Year of Living the Community: Week 44

CHANGING THE NAME OF THE GAME

posting by Jana

This opinion piece in the Guardian by George Monbiot confirms something that's been on my mind throughout the development of the Community of the Cosmic Person: the role of language in empowering or discouraging engagement on behalf of the natural world.
(Thanks to Cosmic Person Mandy for putting me onto the article.)

Even the term “reserve” is cold and alienating – think of what we mean when we use that word about a person.
— George Monbiot

What Monbiot contends is that the terms we use to discuss the environment (including saying 'the environment') 'estrange people from the living world.' 

 

Monbiot mentions studies from 'cognitive linguists and social scientists' that indicate the impact words and frameworks have on behaviour and mindset.  

Words possess a remarkable power to shape our perceptions. The organisation Common Cause discusses a research project in which participants were asked to play a game. One group was told it was called the “Wall Street Game”, while another was asked to play the “Community Game”. It was the same game. But when it was called the Wall Street Game, the participants were consistently more selfish and more likely to betray the other players. There were similar differences between people performing a “consumer reaction study” and a “citizen reaction study”: the questions were the same, but when people saw themselves as consumers, they were more likely to associate materialistic values with positive emotions.
— George Monbiot

A large part of what I'm doing with the Community of the Cosmic Person and the Ecozoic Living framework is trying to change the language of engagement for those who love the earth in order to recover fresh energy and insight for these commitments.

To my mind, earth activism is full of unhelpful terminology: fighting to save the planet; working to find a solution to climate change (Monbiot suggests using the term 'climate breakdown' as a way to avoid confusing 'natural variation with the catastrophic disruption we cause'); fixing the planet.

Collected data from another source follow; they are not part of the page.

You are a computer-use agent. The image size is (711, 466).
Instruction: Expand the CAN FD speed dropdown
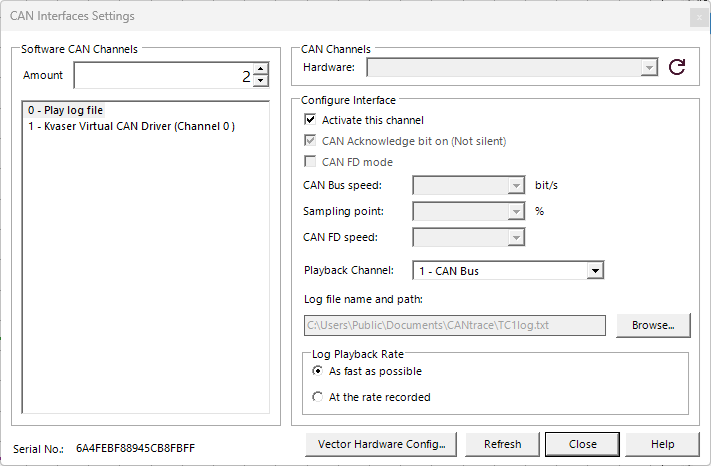pos(516,237)
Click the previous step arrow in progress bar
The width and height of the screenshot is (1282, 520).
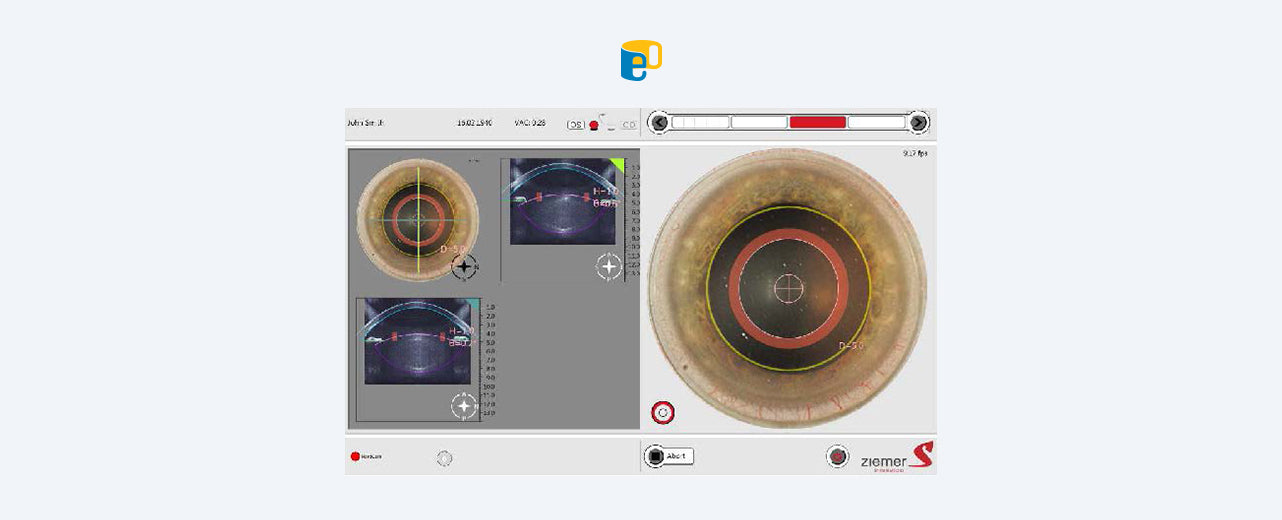(658, 123)
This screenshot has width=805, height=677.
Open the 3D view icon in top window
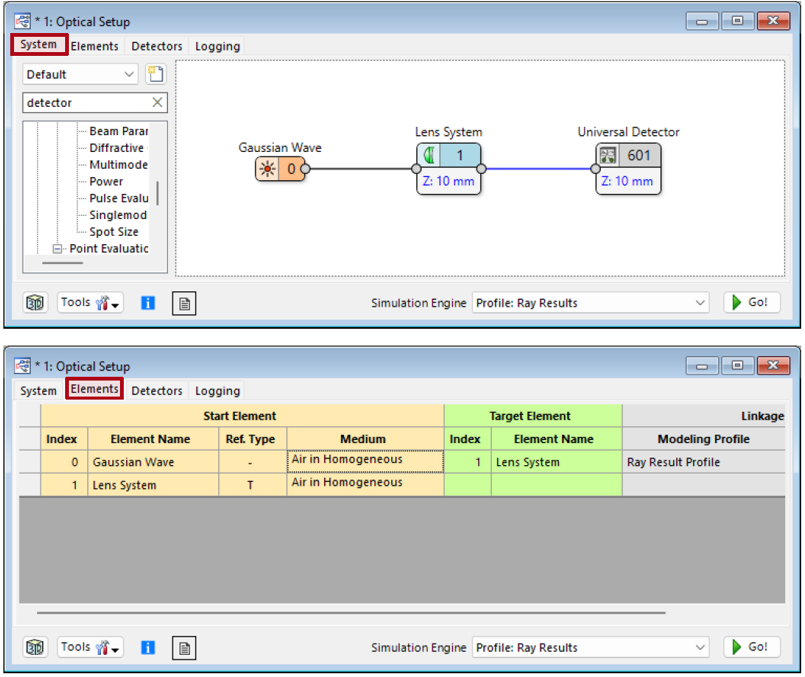pos(35,303)
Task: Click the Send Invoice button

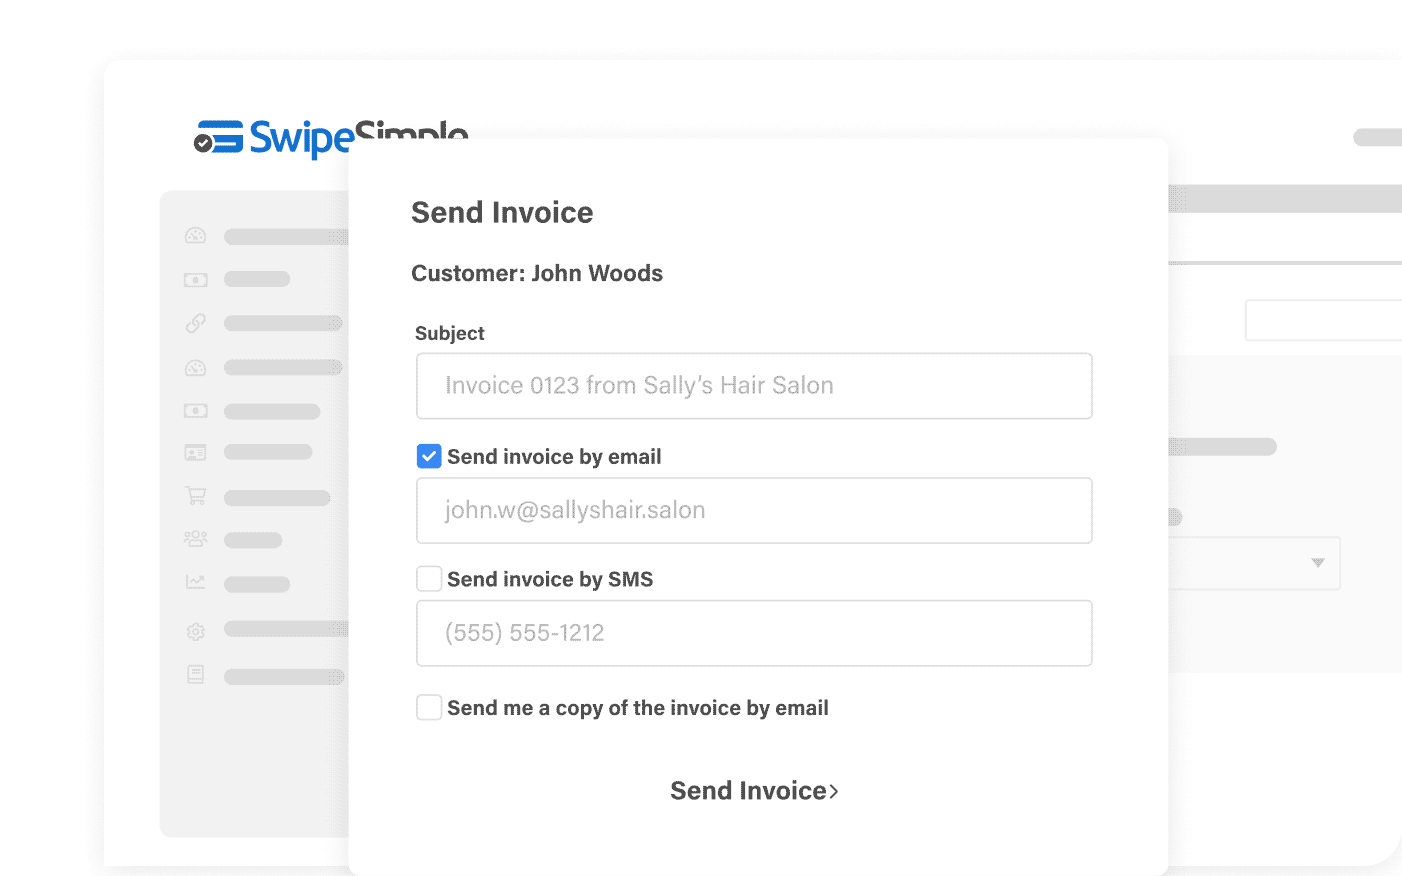Action: (748, 790)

Personally, I find these terms disempowering because they invoke a cognitive dissonance that obliterates my energy and dims my mental capacities: I know that I will not fix or save anything...and, anyway, I'm a lover not a fighter. 

My language for staying actively engaged with the 'living planet' and 'places of natural wonder' and the 'natural world' (ideas for fresh wording from Monbiot) is all about participating in the flourishing of the whole community of life on earth. There are no hard edges, nothing to get my back up, and I am not given over to despair about the impossibility of 'making change' happen.

Changing the name helps me stay in the game.
(Yes, I know: 'game' isn't the right word. But it does rhyme...)


As always, your comments are welcome. What is your language for engaging in earth activism? Do you think it's all just semantics and doesn't matter or are you searching for greater empowerment and a better way to think and speak about who you and and what you do in relation to the earth?